God could use an editor
Last week my son and I had lunch with my friend Bill and our conversation tended, as it does, to wander. At one point we found ourselves reviewing the ten commandments (the original, by God, not the Charlton Heston remake) and I took a somewhat editorial stance. There seems to be substantial redundancy in the whole package.
Let’s refresh your memory and then I’ll explain what I’m talking about.
* 1. Thou shalt have no other gods before me.
* 2. Thou shalt worship no graven idols or images.
* 3. Thou shalt not take the Lord’s name in vain.
* 4. Thou shalt keep the Sabbath as the Lord’s day.
* 5. Thou shalt honour thy mother and father.
* 6. Thou shalt not murder.
* 7. Thou shalt not commit adultery.
* 8. Thou shalt not steal.
* 9. Thou shalt not bear false witness.
* 10. Thou shalt not covet thy neighbour’s wife, nor his house, nor his ass, nor his wife’s ass, etc.
Okay, the first four commandments are simply God’s ego trip and could be covered by one simple commandment: Respect God.

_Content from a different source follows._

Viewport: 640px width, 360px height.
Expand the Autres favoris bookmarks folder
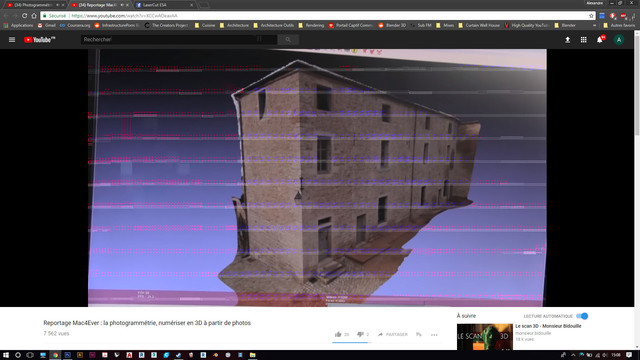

Commandments 7, 8 and 10 can be summed up with, “If it ain’t yours, you can’t have it.”
Just so we’re clear on Number 9, “bearing false witness” means lying. “Thou shalt not be full of crap.”
Then there’s the matter of the misinterpretation of Number 3. Back in the day (Moses’ day, that is) the act of taking the Lord’s name in vain involved making an oath before God regarding something that one knows to be false. The more recent interpretation of substituting the Lord’s name in place of “Wow” is actually wrong. That’s right, all those times your mother cuffed you in the back of the head for swearing were based on misinterpretation. (Call your mom now and tell her. Or you could wait till Mother’s Day and then cuff her in the back of the head.)

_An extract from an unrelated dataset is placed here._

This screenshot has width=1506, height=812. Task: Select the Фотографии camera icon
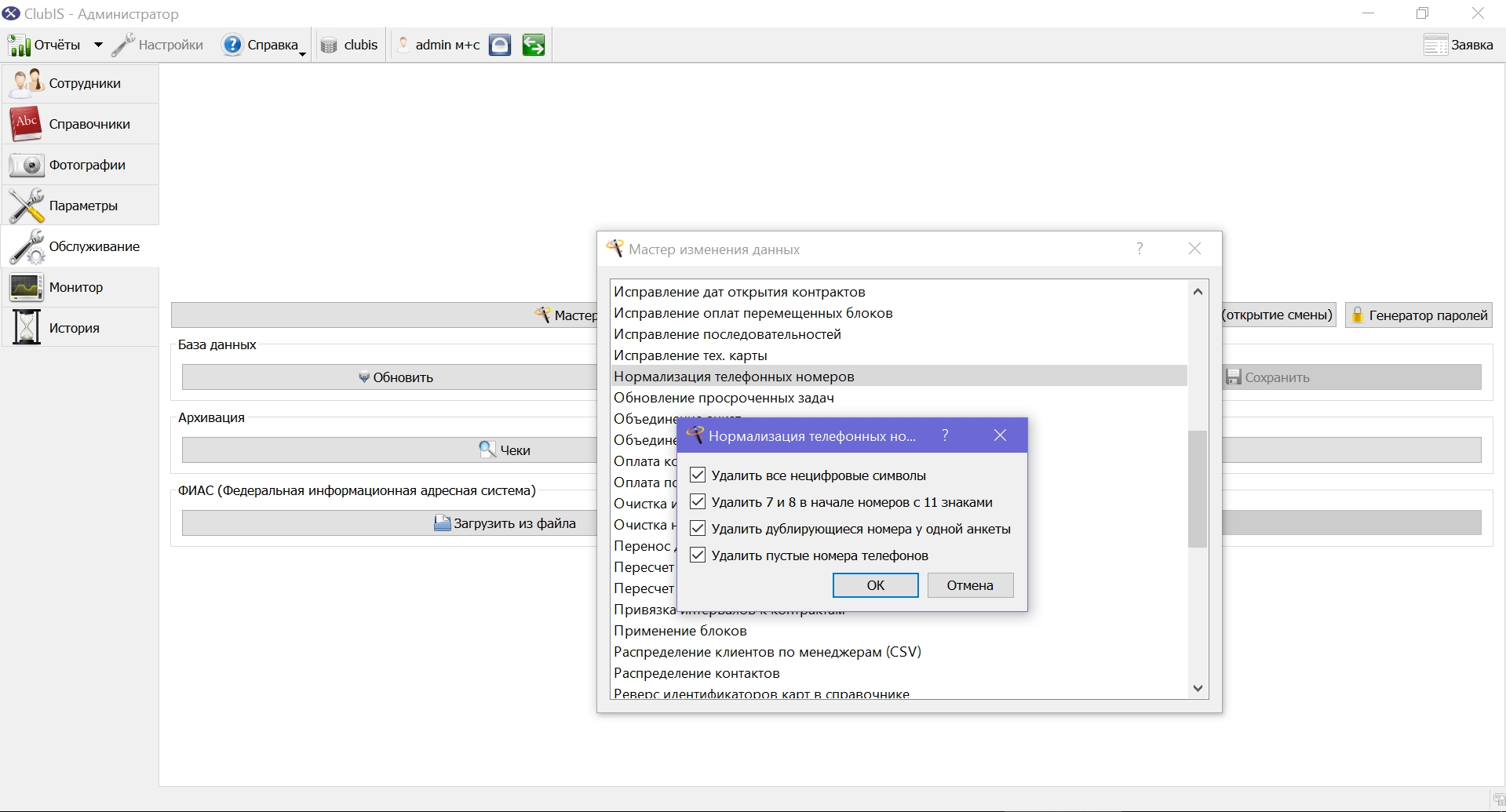[x=26, y=165]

To clarify this, here’s a couple of examples. According to God’s Ten Commandments, it is perfectly acceptable to say, “Jesus H. tap-dancing Christ on a chocolate whole wheat cracker, this Goddamned coffee tastes like crap.” However, saying something like, “I swear to God, Honey, you don’t look fat in that dress,” is wrong and violates God’s laws and you’ll go to Hell.
Anyway, back to editing the commandments. Here’s all you really need…
* 1. Thou shalt respect God.
* 2. Thou shalt respect thy parents
* 3. Thou shalt not murder.
* 4. Thou shalt not have what isn’t yours.
* 5. Thou shalt not bear false witness.
That’s it, five commandments. It certainly would have been easier for Moses to carry them down the mountain. Of course, if you still want to go with ten for aesthetic reasons or out of respect for the Metric System or whatever, we’ve now freed up space for new commandments applicable to contemporary life.
Like, say, “Thou shalt not clog email boxes with spam,” or something like that.
Thou shalt try to be nice to each other.